REQUIREMENTS
Switch every "icon" in the listing below to "button" and write the lines out again with nothing else changed. Leave out the pictures.

MATERIAL SUPPLIED
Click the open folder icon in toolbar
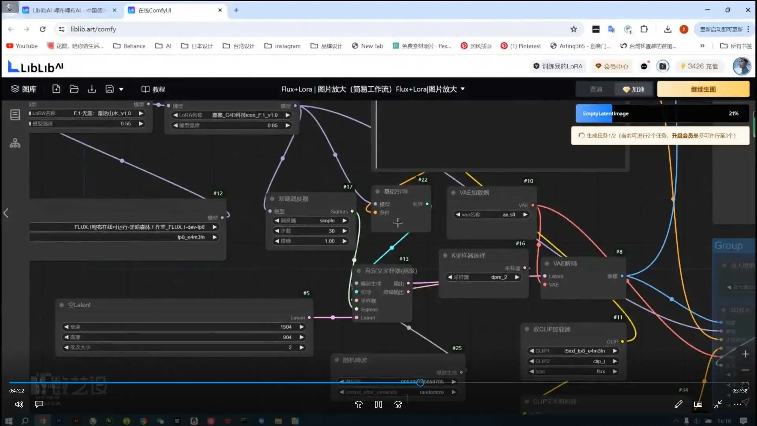click(x=74, y=89)
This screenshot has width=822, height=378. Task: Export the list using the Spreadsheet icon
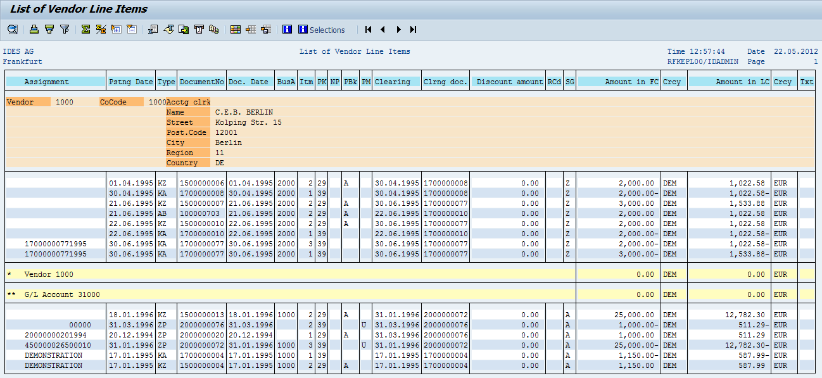[x=153, y=29]
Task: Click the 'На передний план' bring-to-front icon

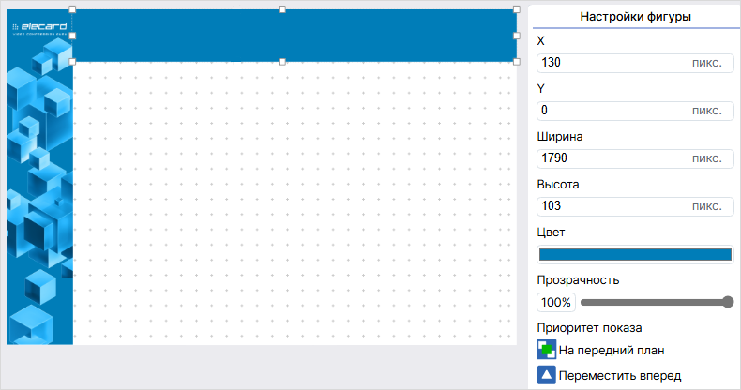Action: [x=546, y=351]
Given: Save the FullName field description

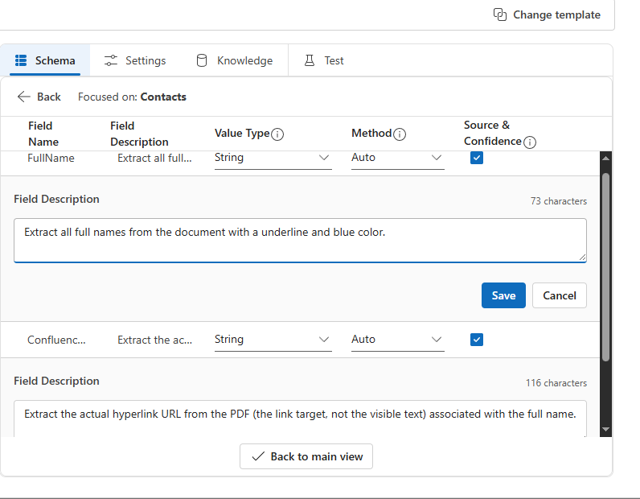Looking at the screenshot, I should pyautogui.click(x=503, y=295).
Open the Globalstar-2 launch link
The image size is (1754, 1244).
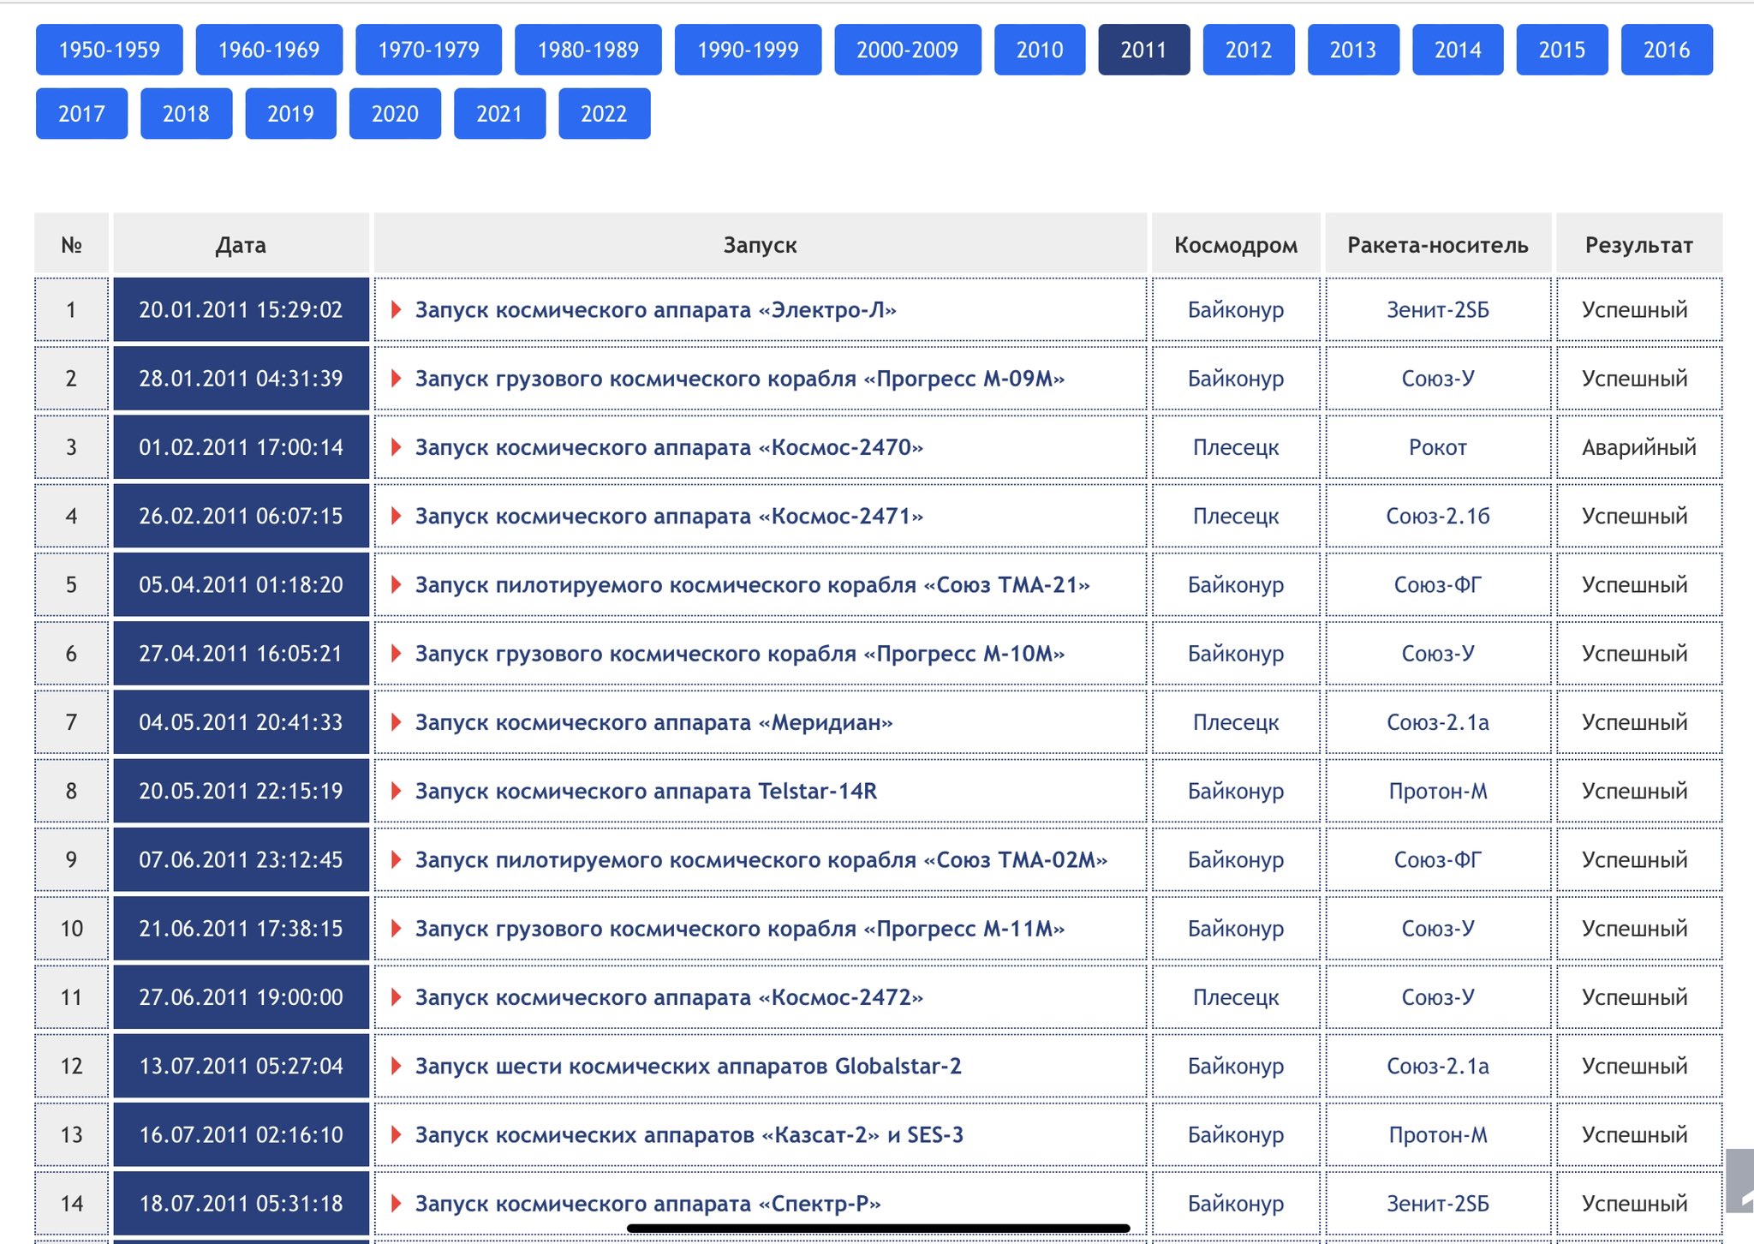pyautogui.click(x=688, y=1066)
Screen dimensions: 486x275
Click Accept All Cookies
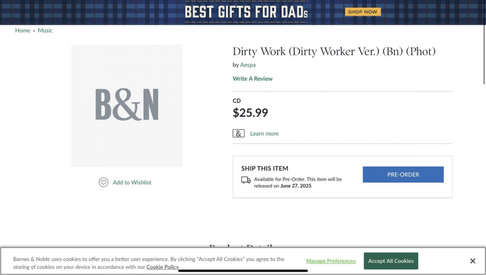[391, 261]
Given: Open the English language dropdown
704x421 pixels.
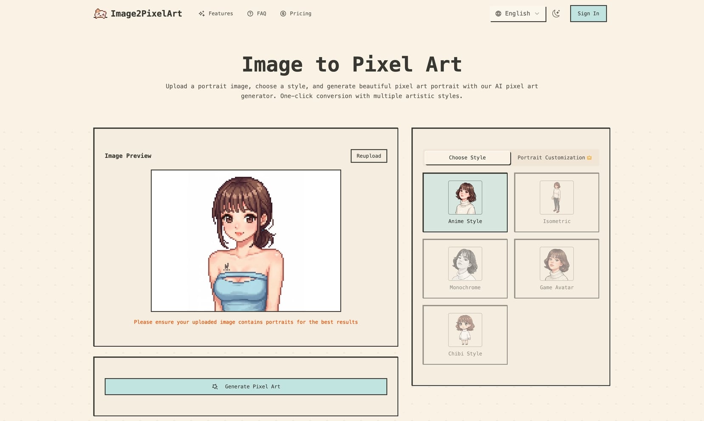Looking at the screenshot, I should point(517,13).
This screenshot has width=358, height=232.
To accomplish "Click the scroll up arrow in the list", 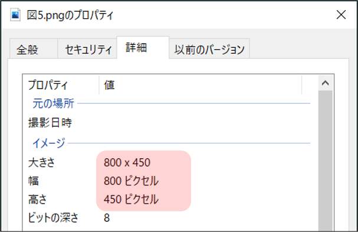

COMPLETE OUTPUT
Click the open folder button in toolbar
click(x=74, y=89)
This screenshot has width=822, height=378. Task: Export the list using the Spreadsheet button
[x=153, y=29]
Task: Click the 'На передний план' bring-to-front button

Action: [x=546, y=351]
Given: Save the FullName field description

Looking at the screenshot, I should pyautogui.click(x=503, y=295).
Open the Globalstar-2 launch link
The image size is (1754, 1244).
pyautogui.click(x=688, y=1066)
Screen dimensions: 486x275
Click Accept All Cookies
[391, 261]
Given: Open the English language dropdown
704x421 pixels.
Looking at the screenshot, I should point(517,13).
This screenshot has width=358, height=232.
To accomplish "Click the scroll up arrow in the list", 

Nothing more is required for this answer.